Woody Allen has gone on record to state that he loathes Manhattan. He felt it was too preachy and self-righteous and he even tried to get the producers to destroy it before it released under the condition that he'd do his next film for free.

Under normal circumstances, such a comment from a director about his own film never bodes well for the movie. If the creator himself hates it, why wouldn't I?

And under normal circumstances that would be a fair reaction. This however, is no normal circumstance. Manhattan has widely been regarded as one of Allen's best works and consistently ranks up there with the best - year after year. So what is it about the movie that makes people love it but makes Allen hate it so much?

I can't speak for Woody Allen or countless other individuals, however I will agree with the latter in confidently stating that Manhattan is a delight.

While Annie Hall was Woody Allen's love letter to love itself, Manhattan is his love letter to New York.

Manhattan narrates the story of Isaac (Allen) - a middle aged man who quits his day job to pursue a career as a writer. He's disillusioned with life in New York and has forgotten what made him feel alive. Perhaps writing about the city he held so dearly would help him rediscover his youth.

In order to pursue his writing career, he hangs around a pretentious artistic group of friends that Isaac should love.These intellectual conversations are supposed to fuel him. But they don't.

What does fuel him is Tracy (Mariel Hemingway) - an 18 year old infatuated with him.
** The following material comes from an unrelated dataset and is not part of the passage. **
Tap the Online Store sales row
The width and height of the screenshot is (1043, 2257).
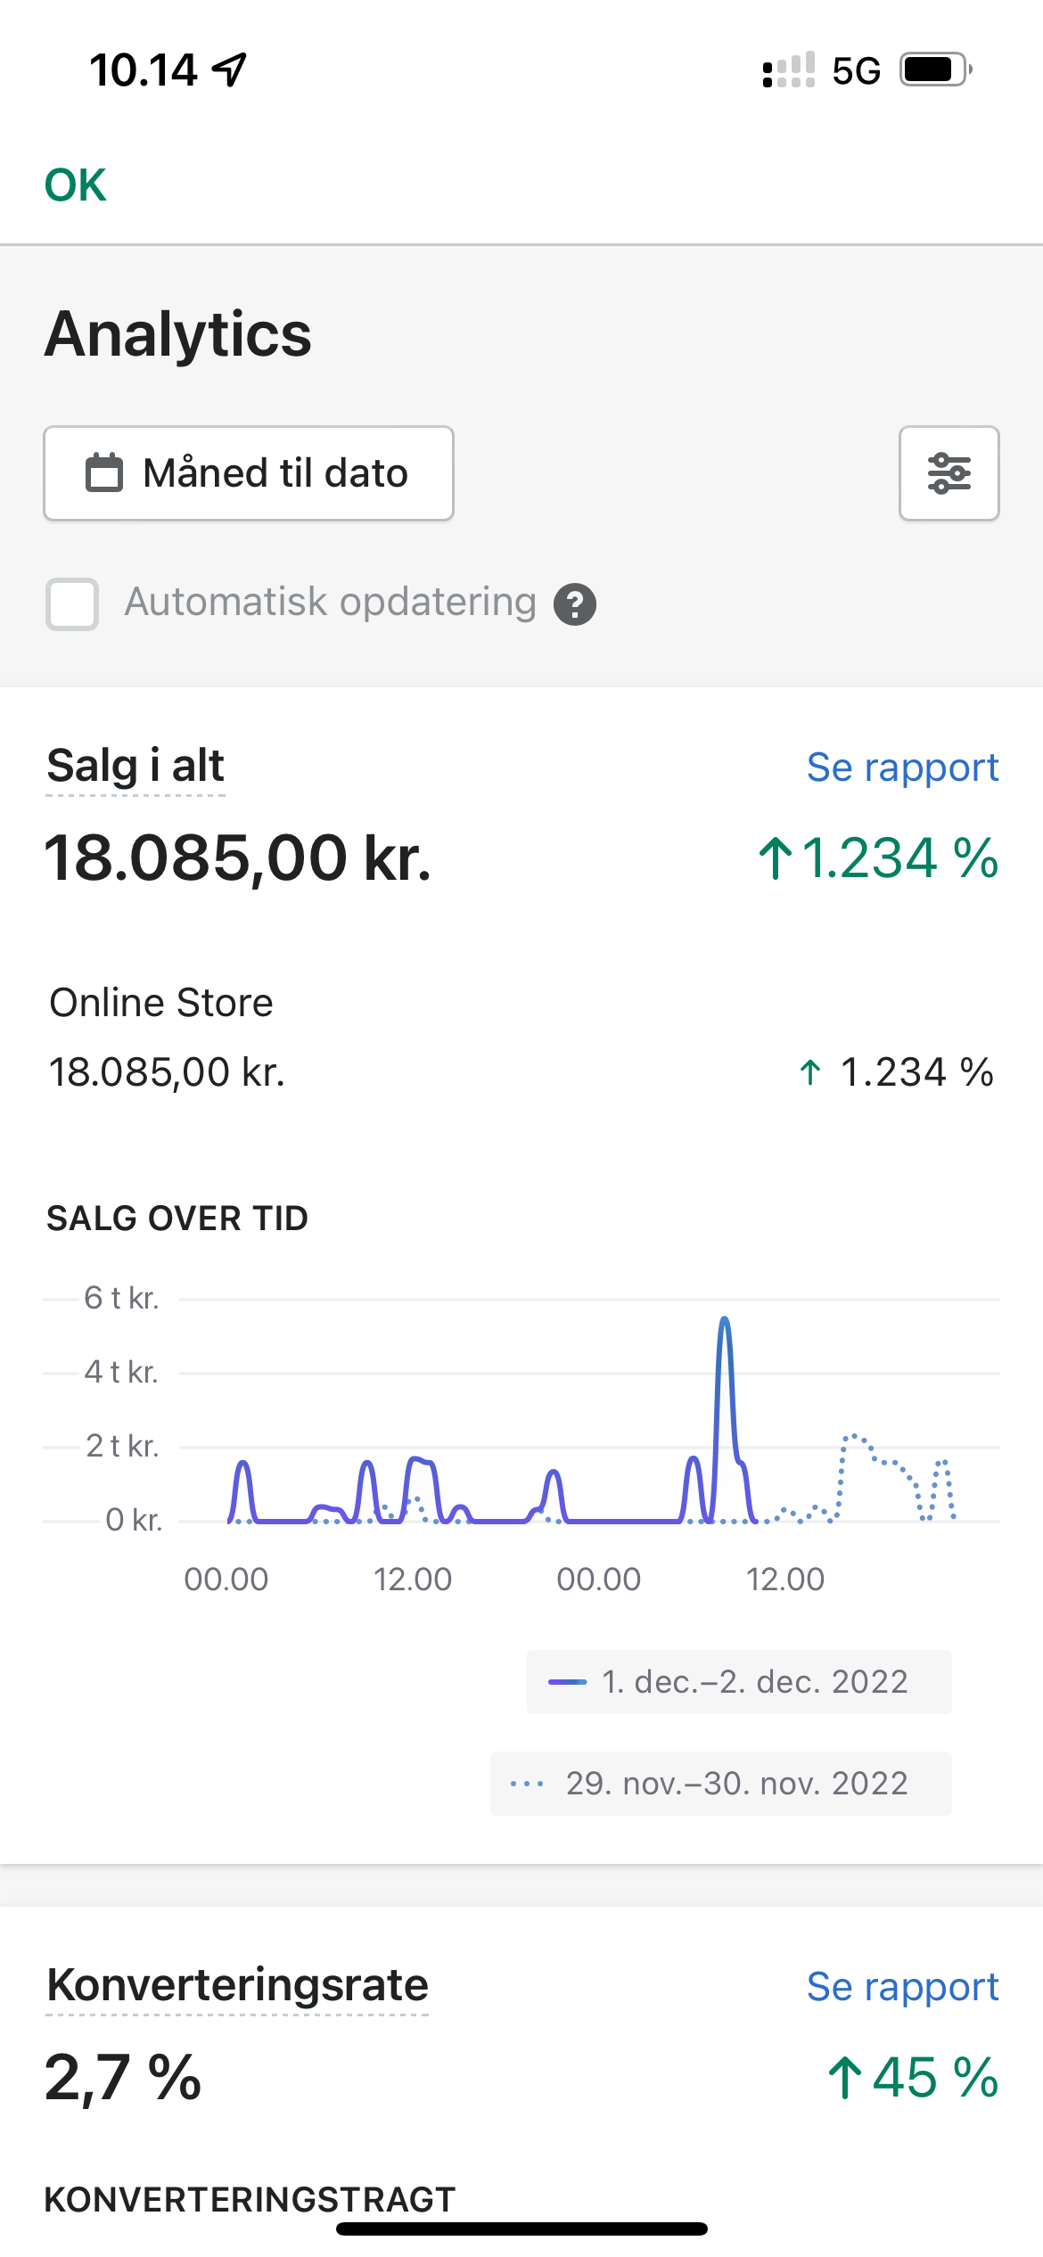pyautogui.click(x=522, y=1038)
Now Allen has received a lot of criticism over how young his romantic interest in the movie was and the allegations he faced later on in his career did nothing to help his case.

While I'll refrain from talking about his legal matters and what he did or did not do in his private life, I understand the casting from a purely cinematic point of view. In leiu of what the film needed and what Allen was trying to do, having a love interest who was so diametrically opposed to the kind of person Isaac wanted to be made sense.
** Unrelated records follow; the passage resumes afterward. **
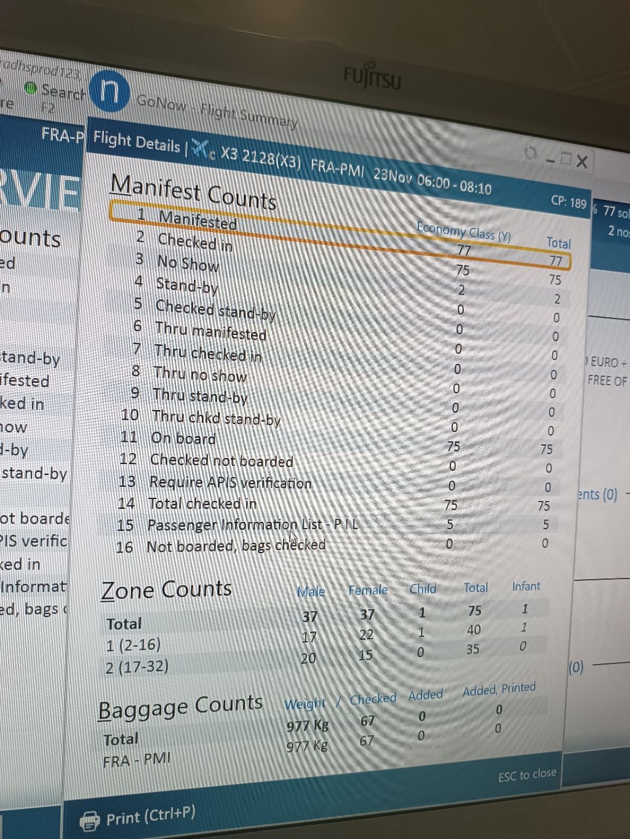The height and width of the screenshot is (839, 630).
Task: Maximize the Flight Details window
Action: pyautogui.click(x=565, y=160)
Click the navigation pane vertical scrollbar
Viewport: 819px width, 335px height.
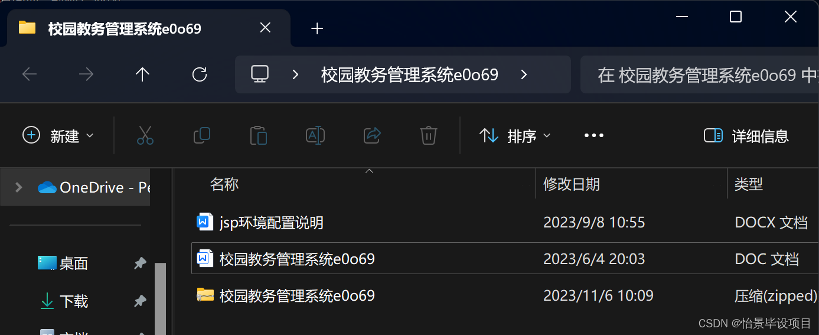[160, 298]
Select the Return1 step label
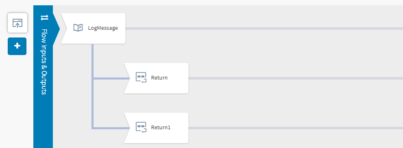 pos(161,127)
Tracy is this naive, youthful, energetic girl who believes in love and believes in living. She is everything Isaac isn't. She has this innocent joie-de-vivre that most people lose as they grow older. And in all honesty, how couldn't you lose it. The world isn't a bright, happy place. But to a young teenager, it is. And that's exactly what Isaac needed. Tracy embodies the best of New York - the city that Allen and his namesake Isaac fell in love with.
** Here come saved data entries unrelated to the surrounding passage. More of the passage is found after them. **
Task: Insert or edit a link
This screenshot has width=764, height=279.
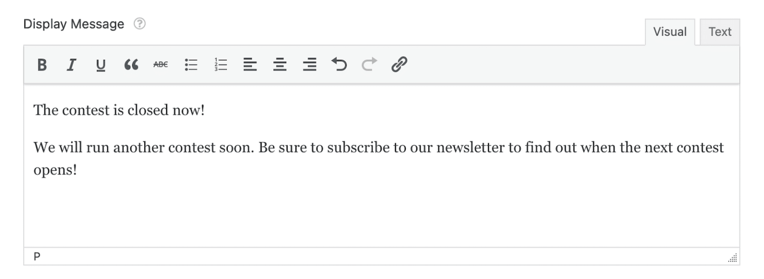Action: click(x=399, y=65)
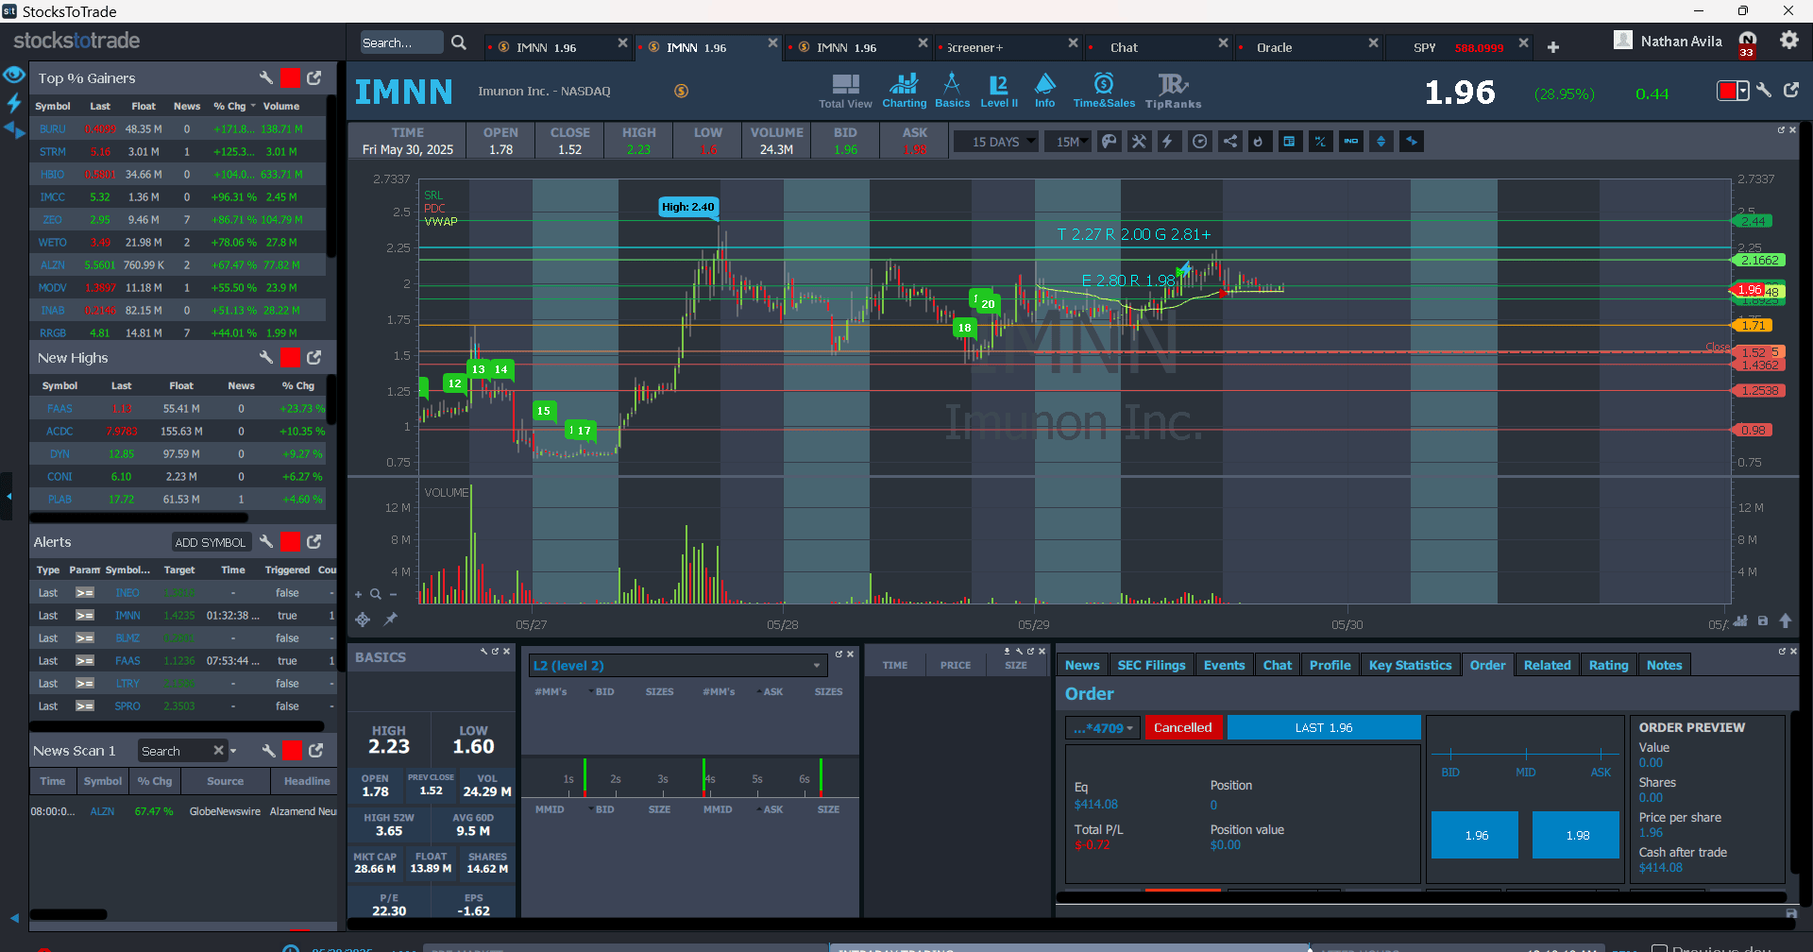
Task: Click the TipRanks icon
Action: click(x=1173, y=91)
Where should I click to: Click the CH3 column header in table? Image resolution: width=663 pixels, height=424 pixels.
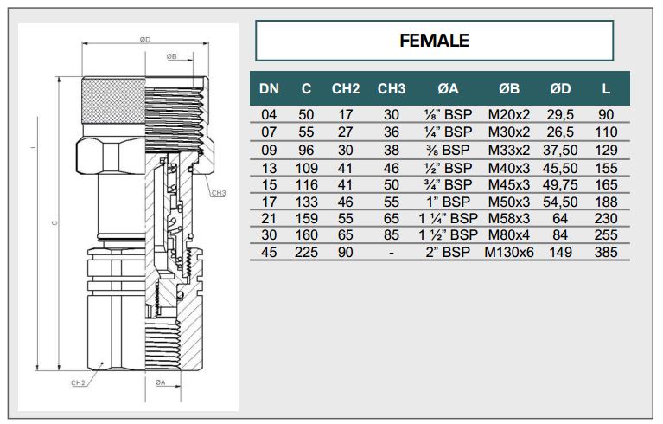pyautogui.click(x=392, y=88)
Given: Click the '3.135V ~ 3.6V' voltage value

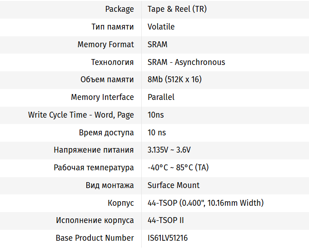Looking at the screenshot, I should (169, 150).
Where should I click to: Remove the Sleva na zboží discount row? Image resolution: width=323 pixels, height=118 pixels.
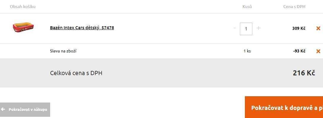[318, 51]
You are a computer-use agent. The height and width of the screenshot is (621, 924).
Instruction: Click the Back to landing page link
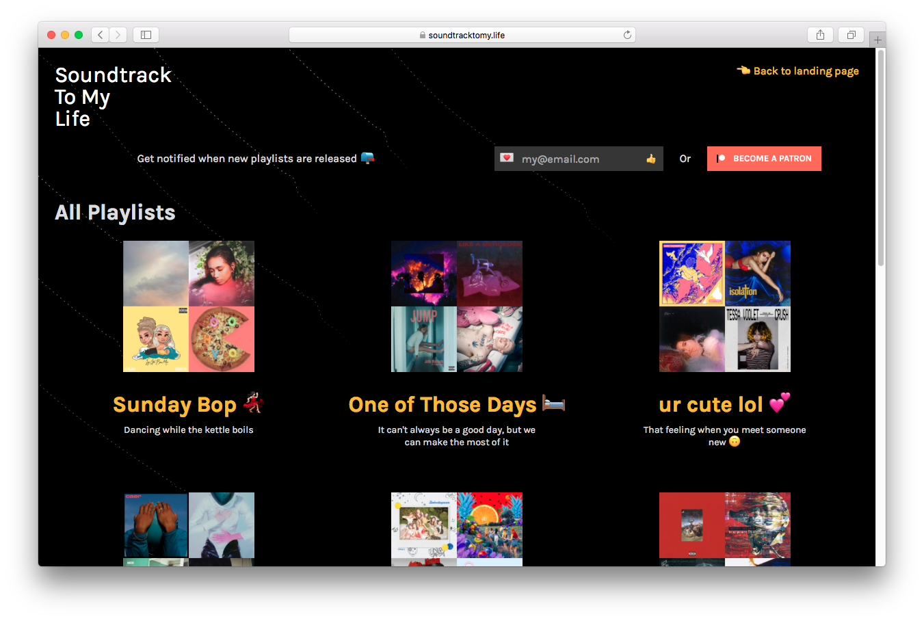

The supporting cast in Manhattan includes a magnificent cameo by Meryl Streep as Isaac's bitter ex wife who's writing a tell all memoir about their marriage - much to Isaac's displeasure. It also includes Woody regular Diane Keaton as the stuck up writer that Isaac temporarily falls for - she's who he should fall for - the logical choice, but if Annie Hall taught us anything, it's that love isn't logical.

Manhattan is one of the few Woody Allen movies that doesn't ride solely on his screenplay and the sublime performances. Gordon Willis' cinematography steals the show. Shot in Technicolor that was then printed in monochrome, his black and white reflection of the city mirrors Isaac's life at that point. There's a disillusionment and despair settling in. But as the film rolls on, the disillusionment and despair fades away and the black and white setting transforms into a reflection of the beauty of minimalist simplicity - love doesn't have to be complex - it doesn't have to make sense, love just happens - it's that simple.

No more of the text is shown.